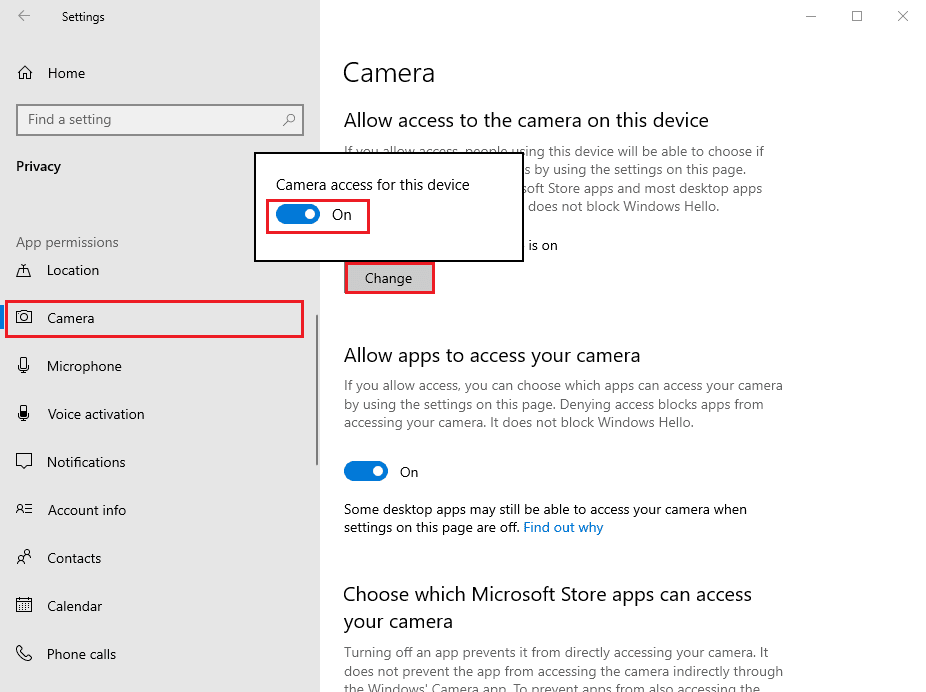Viewport: 926px width, 692px height.
Task: Click the Find a setting search box
Action: (160, 120)
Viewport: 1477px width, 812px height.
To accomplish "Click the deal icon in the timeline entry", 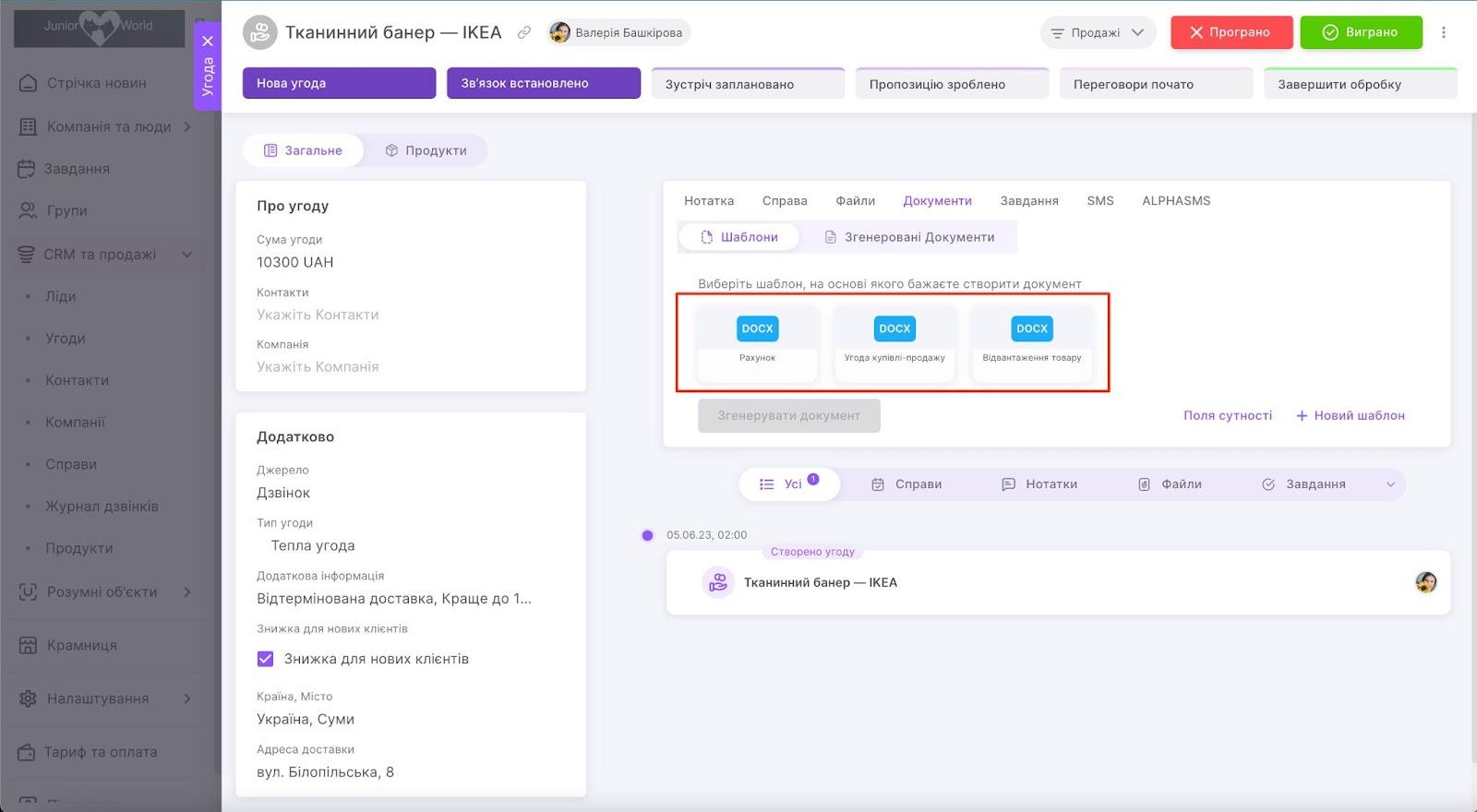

————

### Assignment:
With pictures left out, extract the lines from the one containing "Viewport: 1477px width, 812px height." to the end of the material above, both included, exactly as written.

### Task solution:
Viewport: 1477px width, 812px height.
To accomplish "Click the deal icon in the timeline entry", 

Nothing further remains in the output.